In the 20th century, the local newspaper bonded communities in small American towns. The news this week that Moundsville, WV is losing its 133-year-old newspaper, the Echo, is a harsh reminder of the country’s information crisis, and the struggle of Americans to maintain and nurture social ties.
Publisher Charles M. Walton told the Associated Press that he is “exploring options”. “We simply cannot get anybody to work there,” Walton told the AP. “I’ve been advertising for years for people. I don’t get any resumes. It’s just been a disaster to find anybody to even work part time.” (I’ve stopped by the Echo office a dozen times in my years chronicling the fascinating story of Moundsville, and Walton has always refused to talk to me.)
Start-up costs for online newspapers are minimal. You need a laptop, a phone/camera, and an internet connection. But there’s no easy business model anymore. Not enough Americans are persuaded professional journalism is worth paying for. It’s also hard to get qualified journalists to live in places like Moundsville. You’d need a business model that could generate a couple hundred thousand dollars in revenue. That can work in cities like Baltimore and Pittsburgh, but usually not in places with populations under 10,000. (My idea: A Marshall Plan for journalism. A billion dollars year could fund a thousand million-dollar newsrooms.)

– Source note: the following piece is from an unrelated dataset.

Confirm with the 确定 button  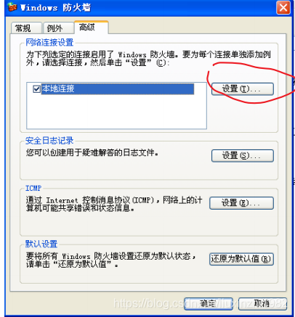coord(209,303)
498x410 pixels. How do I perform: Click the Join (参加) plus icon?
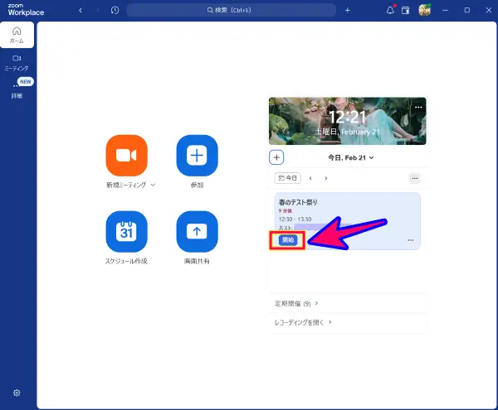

For generations, the Echo functioned as Moundsville’s news source, community bulletin board, and what we now call a Facebook page.

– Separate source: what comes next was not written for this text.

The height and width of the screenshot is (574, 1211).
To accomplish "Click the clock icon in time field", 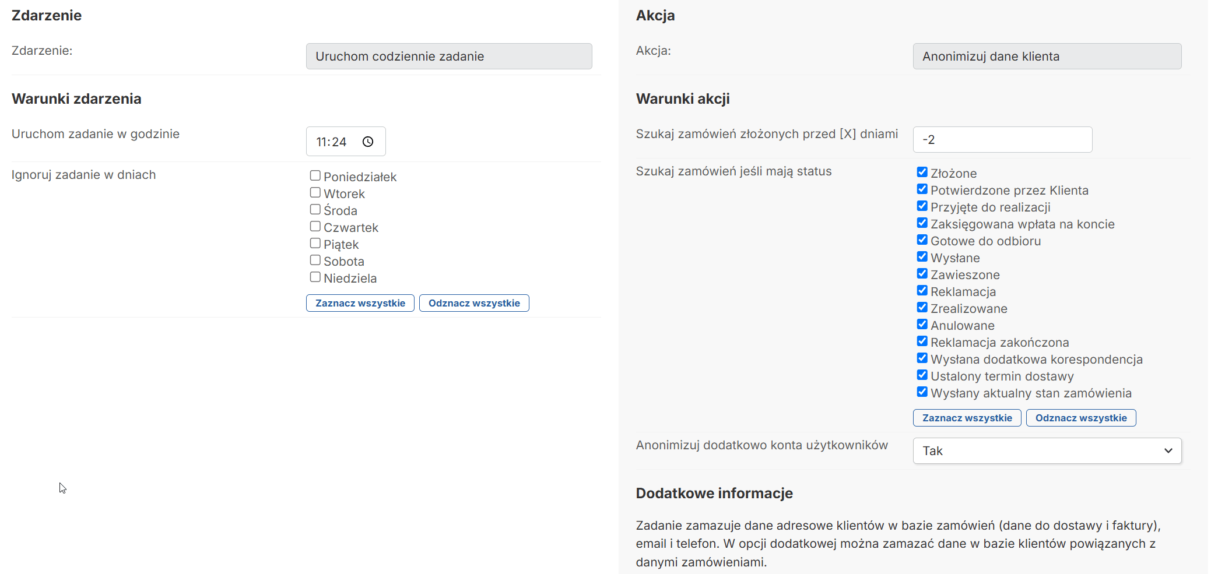I will 368,142.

In August, 1916, for example, the Echo reported that on Western Avenue “occurred a unique fight between a dog and a copperhead. The fight was waxing warm, though neither had the advantage until a resident of the street appeared, hit the snake with a brick, and then attacked it with a hoe. The snake was a very large copperhead, over three feet in length, and about three inches in diameter.”

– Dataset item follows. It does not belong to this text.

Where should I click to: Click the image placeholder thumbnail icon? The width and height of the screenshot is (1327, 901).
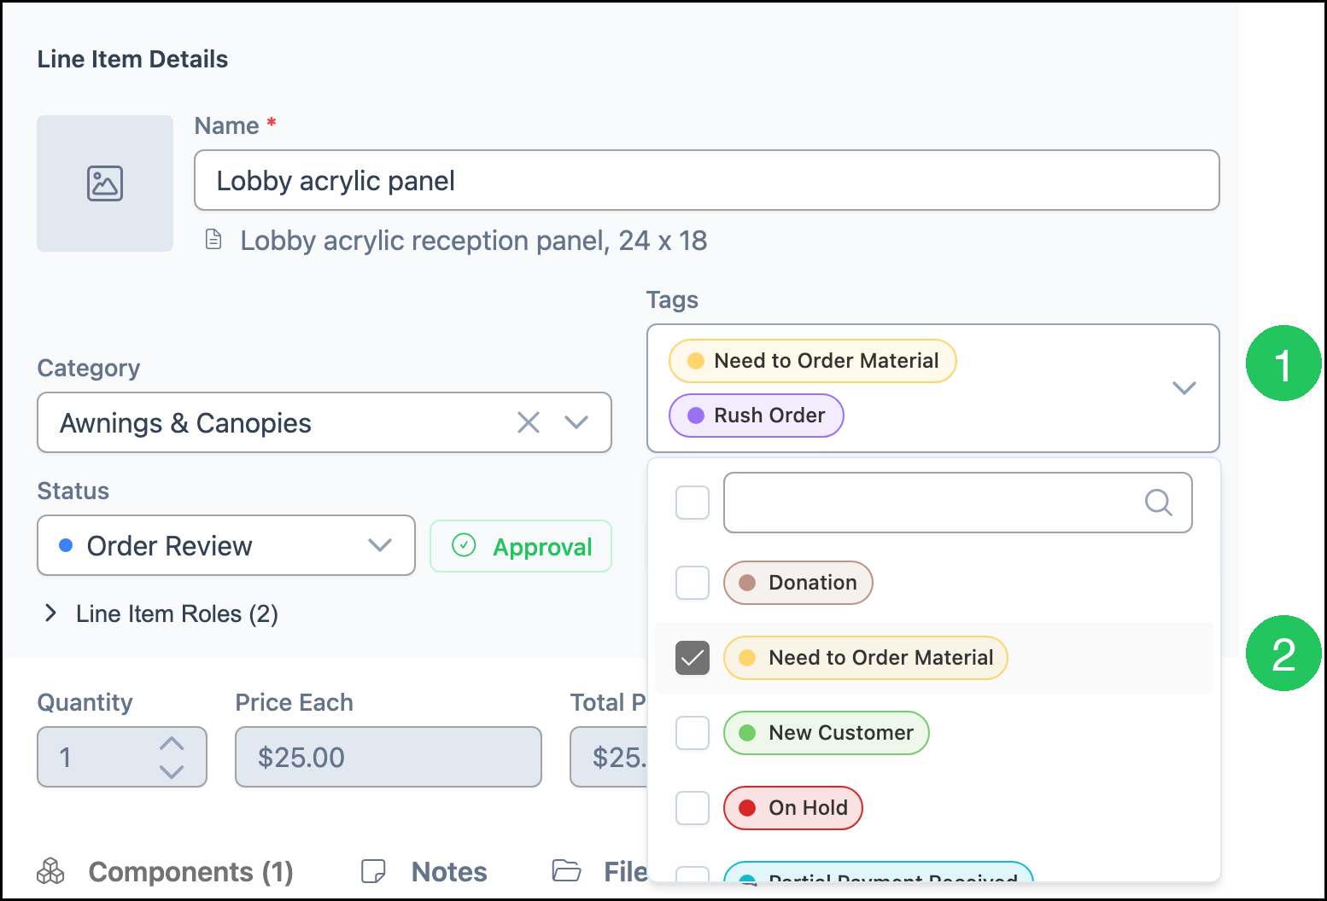click(x=105, y=183)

A few months later, the Echo reported: “A valuable horse belonging to T.G. Hawkins of Roberts Ridge was instantly killed this morning, when a large tree feel, striking the animal. The other horse hitched to the wagon escaped and the wagon was slightly damaged. Mr. Hawkins had his team standing near Dietz store, while he was having some cider made, when the roots of the old tree gave way. The tree was an old landmark.”
Said Moundsville town historian Gary Rider: “The Echo provided information about local events that are not covered otherwise. Especially the loss of the obituaries that announce visitations. There are so many people that do not use Facebook that we feel a profound loss.”
The Echo, said Steve Novotney publisher of Ledenews, my favorite local news startup, based in nearby Wheeling, “put obituaries on the front page and they put our future on the front page, a.k.a. our children. It’s a sad day that the Echo has stopped publishing for everybody in Marshall County.”
The paper was founded in 1891, by James Davis Shaw, a businessman who’d done oil and lumber ventures in western Pennsylvania and West Virginia. (His obituary noted that he was a Civil War veteran, but did not say whose side he had fought on.)
On November 12, 1891, the West Virginia Argus noted: “We have received a copy of the Moundsville Echo. It is a nice neat paper and best of all is strictly Democratic. We wish brother Shaw great success in the good work.” The Weekly Register noted: “The Moundsville Echo is the name of a new Democratic paper just started at Moundsville, this State, by Mr. J.D. Shaw. It is a neat and newsy paper, ably edited, and will be a power for the Democracy in that benighted stronghold of Republicanism. We wish the Echo success politically and financially.”
Shaw’s son Craig took over in 1917, and his grandson Sam in 1951. For over 40 years, Sam Shaw rode his bicycle around Moundsville collecting news. The Associated Press, profiling Shaw in 1984, called him “the sort of one-of-a-kind character that still pops up from time to time on the edges of our urban-oriented, cookie cutter society.” Shaw was a renaissance man who sang bass with the Ohio Valley Chorale, which toured Romania and Spain. Shaw was a bachelor who lived with his sister, Alexandra, and forbid liquor from his house, or the pages of his newspaper. Shaw wrote a daily news column called “Jots”. He said that “instead of just one boss, I’ve got 39,000—the people of Marshall County.”
Once, Shaw tried to shut down beer and gambling joints in town by printing the names of the people who’d been arrested. “My father got busted several times for running poker games,” recalled Pittsburgh-based artist John Mowder. “Nobody was embarrassed. The cops continued with their raids and the church population believed their tax dollars were being well spent.”
In any case, Shaw was a conscientious newsman who modeled the methodology of professional journalism for people in Moundsville. Now that residents no longer see one of their neighbors practicing journalism, they’re more likely to regard outside journalists with suspicion, unaware that reporters at institutions like the Wall Street Journal, Associated Press, and New York Times talk to as many sources as they can, check facts, and print corrections when they make mistakes. (As does this website).
Mowder left Moundsville over a half-century ago, but he always stayed in touch with the town though the Echo. “The Echo had been in my mailbox for 60 years,” Mowder told me. He recalled, while working as a flight attendant, seeing first-class passenger being offered the Echo and The New York Times. Many chose the Echo.